* _CHALLENGE_:
Copy out every line of text from the records below word for word, leaving out the pictures.
+++++
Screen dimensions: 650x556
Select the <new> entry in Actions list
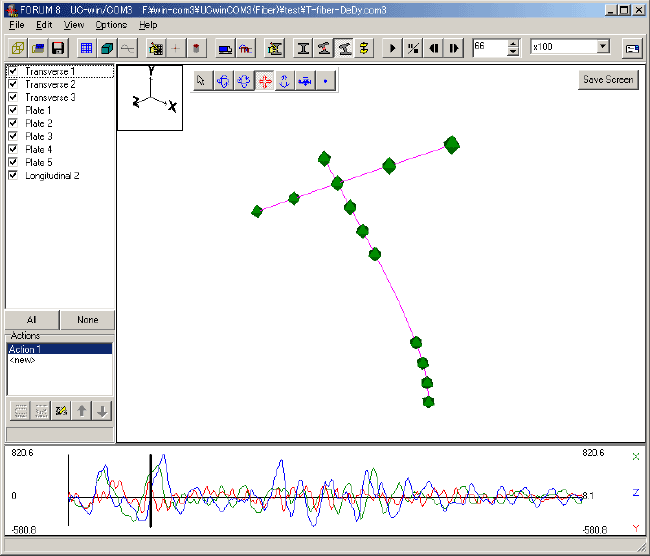pyautogui.click(x=22, y=360)
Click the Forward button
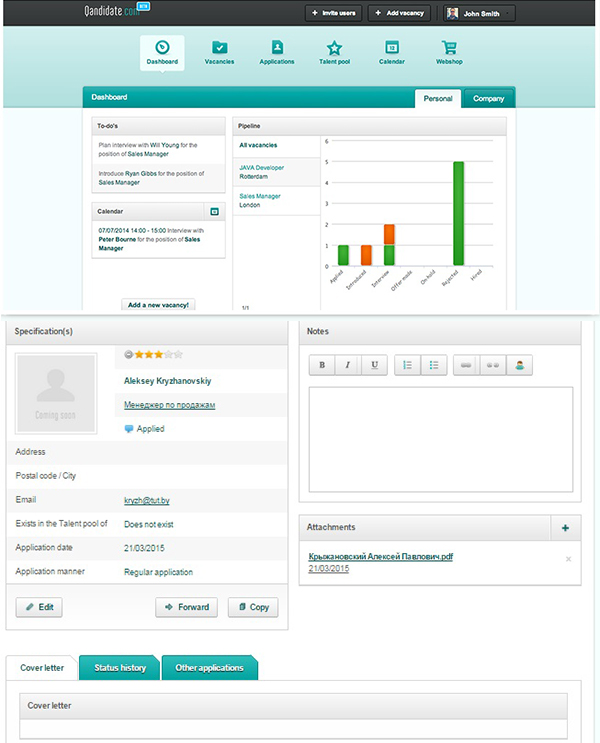This screenshot has width=600, height=743. coord(186,607)
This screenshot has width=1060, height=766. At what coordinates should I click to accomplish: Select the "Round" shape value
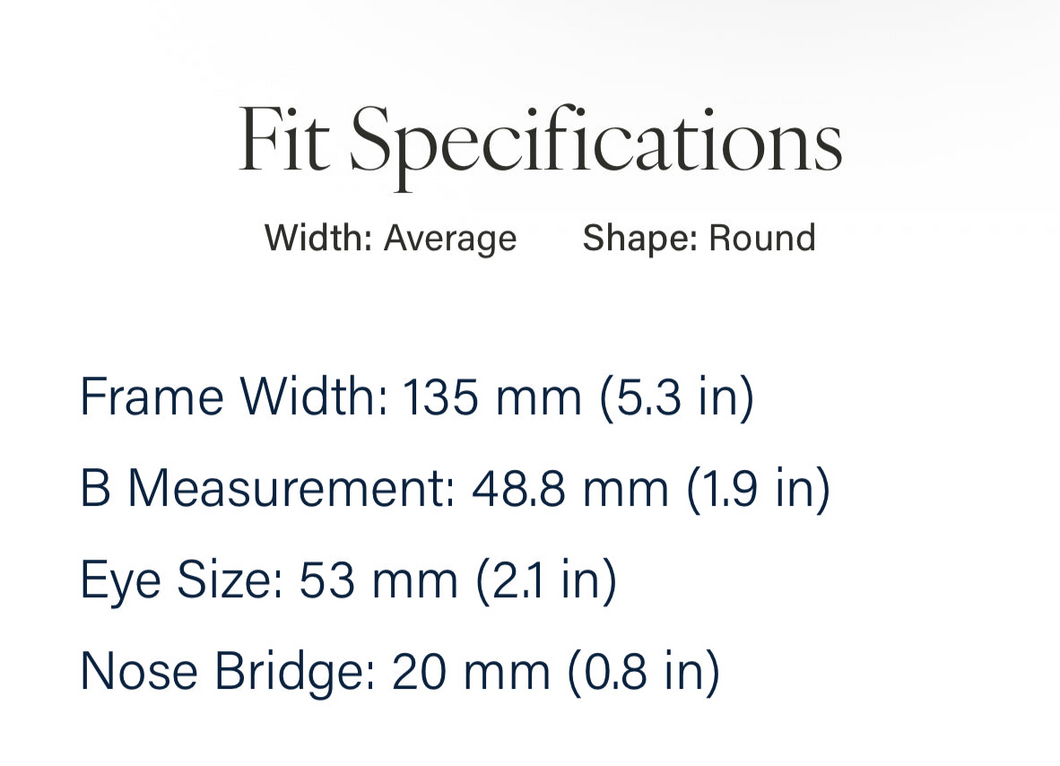pos(762,238)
+++++
* _TASK RESPONSE_:
Screen dimensions: 650x556
Select the <new> entry in Actions list
pyautogui.click(x=22, y=360)
Click the Forward button
This screenshot has width=600, height=743. coord(186,607)
This screenshot has width=1060, height=766. At what coordinates should I click to accomplish: Select the "Round" shape value
pos(762,238)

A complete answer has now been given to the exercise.